## What to work on:
1. In the Cold Heat letters column, copy the stretch from "Current is passed" through "and little else." word for word.
2. According to the Cold Heat letters column, what material is the tip of the Cold Heat soldering tool made from?

***** Source passage *****

Dan's Data letters #140Publication date: 3-Feb-2005.
Last modified 03-Dec-2011.
In your last Lettuce column, you mentioned the Cold Heat soldering tool.
I thought you knew 99% of Everything, but, from the sounds of it, you don't know the secret of the tool.
The tip is made from a graphite-like electrically conductive material, built in two halves, electrically isolated from each other.
Current is passed into the joint, almost instantly making it hot enough for conventional-alloy solders. As you know, graphite (unlike certain other carbon allotropes) has relatively poor thermal conductivity, so the tip stays cool.
It is more of a pain to use than a real iron.
The iron itself is just battery compartment, switch, LEDs, tip retention mechanism and little else.
It's also got the coolest case of any soldering tool I've ever seen. And you can use it as a torch, with the white LED in the tip.
You, and the several other people who sent me similar e-mails, are quite right; the Cold Heat is indeed a resistance soldering iron.
Resistance soldering's been around for a long time, though nobody made a small mass-market version before the Cold Heat, as far as I know. Simple resistance soldering outfits are popular with model train people and related hobby metalworkers, and there are big commercial models that can handle all sorts of jobs if you get the right "iron" and the right transformer to power it - AA-battery products need not apply.
Resistance soldering for electronic components can be a bad idea. Apart from the fact that it's impossible for simple resistance irons to control the temperature of the joint (hence the track-lifting problems some people experience), it's also possible to fry components if you accidentally bridge two board contacts or IC pins with the iron tip, without any solder, and thus apply the soldering voltage to the component(s). If there's little enough resistance between the points you've bridged, pop. That said, though, you apparently can use it effectively for electronic work, if you know what you're doing.
To do quite heavy duty resistance soldering without a special iron, you can use a soldering gun without a tip.

***** Material *****

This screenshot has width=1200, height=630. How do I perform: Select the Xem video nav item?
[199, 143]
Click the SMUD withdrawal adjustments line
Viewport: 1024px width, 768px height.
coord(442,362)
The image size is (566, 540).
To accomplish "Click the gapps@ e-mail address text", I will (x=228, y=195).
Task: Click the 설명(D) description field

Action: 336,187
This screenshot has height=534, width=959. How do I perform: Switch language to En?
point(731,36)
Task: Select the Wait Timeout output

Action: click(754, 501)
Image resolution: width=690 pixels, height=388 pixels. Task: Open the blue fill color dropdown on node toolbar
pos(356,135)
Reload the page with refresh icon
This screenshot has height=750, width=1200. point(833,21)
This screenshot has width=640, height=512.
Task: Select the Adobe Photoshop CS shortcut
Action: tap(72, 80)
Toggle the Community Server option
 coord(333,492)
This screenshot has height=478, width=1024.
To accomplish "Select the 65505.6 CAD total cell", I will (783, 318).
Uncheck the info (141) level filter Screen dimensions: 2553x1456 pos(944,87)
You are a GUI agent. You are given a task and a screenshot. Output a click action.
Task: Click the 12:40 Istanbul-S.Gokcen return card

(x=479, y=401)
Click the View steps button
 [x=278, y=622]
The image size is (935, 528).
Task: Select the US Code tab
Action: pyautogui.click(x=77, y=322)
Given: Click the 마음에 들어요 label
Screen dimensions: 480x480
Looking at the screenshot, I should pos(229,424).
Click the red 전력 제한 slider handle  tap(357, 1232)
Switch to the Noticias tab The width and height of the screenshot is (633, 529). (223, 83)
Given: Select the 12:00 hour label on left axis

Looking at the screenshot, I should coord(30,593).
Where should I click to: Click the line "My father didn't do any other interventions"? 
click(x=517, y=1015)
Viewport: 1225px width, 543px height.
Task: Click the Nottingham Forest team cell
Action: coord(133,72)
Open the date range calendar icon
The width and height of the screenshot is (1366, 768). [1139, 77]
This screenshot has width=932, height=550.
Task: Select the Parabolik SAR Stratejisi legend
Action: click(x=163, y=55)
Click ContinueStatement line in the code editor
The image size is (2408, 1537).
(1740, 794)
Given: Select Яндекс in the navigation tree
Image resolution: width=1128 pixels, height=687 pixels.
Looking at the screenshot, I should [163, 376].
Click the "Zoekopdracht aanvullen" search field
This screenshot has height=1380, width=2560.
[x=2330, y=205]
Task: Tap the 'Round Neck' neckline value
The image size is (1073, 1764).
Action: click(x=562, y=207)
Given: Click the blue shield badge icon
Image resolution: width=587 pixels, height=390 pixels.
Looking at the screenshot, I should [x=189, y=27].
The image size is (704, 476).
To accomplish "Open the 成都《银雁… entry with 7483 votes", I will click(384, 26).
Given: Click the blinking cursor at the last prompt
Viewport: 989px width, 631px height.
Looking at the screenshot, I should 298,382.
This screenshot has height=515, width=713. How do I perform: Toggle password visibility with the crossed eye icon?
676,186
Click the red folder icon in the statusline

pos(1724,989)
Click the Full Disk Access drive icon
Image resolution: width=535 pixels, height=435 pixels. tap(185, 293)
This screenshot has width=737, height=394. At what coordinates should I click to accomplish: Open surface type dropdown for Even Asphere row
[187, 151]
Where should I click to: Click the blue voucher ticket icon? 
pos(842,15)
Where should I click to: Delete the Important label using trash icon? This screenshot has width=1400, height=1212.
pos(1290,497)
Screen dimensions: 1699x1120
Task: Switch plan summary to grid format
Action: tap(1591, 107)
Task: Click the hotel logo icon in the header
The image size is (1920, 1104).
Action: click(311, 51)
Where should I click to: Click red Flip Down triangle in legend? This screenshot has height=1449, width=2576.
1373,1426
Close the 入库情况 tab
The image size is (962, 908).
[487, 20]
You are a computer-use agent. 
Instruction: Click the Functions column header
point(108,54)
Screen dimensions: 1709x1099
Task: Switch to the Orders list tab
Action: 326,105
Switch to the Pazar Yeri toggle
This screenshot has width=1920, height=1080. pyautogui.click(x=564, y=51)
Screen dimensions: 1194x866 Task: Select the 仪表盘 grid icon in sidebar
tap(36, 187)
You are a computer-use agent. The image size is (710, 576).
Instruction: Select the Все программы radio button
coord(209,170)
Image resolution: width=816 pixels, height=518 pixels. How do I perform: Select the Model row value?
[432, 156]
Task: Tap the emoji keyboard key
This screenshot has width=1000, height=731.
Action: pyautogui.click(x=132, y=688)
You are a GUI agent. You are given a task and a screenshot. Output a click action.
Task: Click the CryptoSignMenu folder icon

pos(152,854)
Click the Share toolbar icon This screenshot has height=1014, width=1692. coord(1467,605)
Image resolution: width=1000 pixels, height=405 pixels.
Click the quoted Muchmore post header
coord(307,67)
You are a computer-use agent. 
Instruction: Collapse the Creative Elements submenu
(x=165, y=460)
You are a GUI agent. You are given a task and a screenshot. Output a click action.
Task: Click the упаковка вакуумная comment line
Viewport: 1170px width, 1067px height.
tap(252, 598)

*****

## Full answers:
1.
Current is passed into the joint, almost instantly making it hot enough for conventional-alloy solders. As you know, graphite (unlike certain other carbon allotropes) has relatively poor thermal conductivity, so the tip stays cool.
It is more of a pain to use than a real iron.
The iron itself is just battery compartment, switch, LEDs, tip retention mechanism and little else.

2. A graphite-like, electrically conductive material.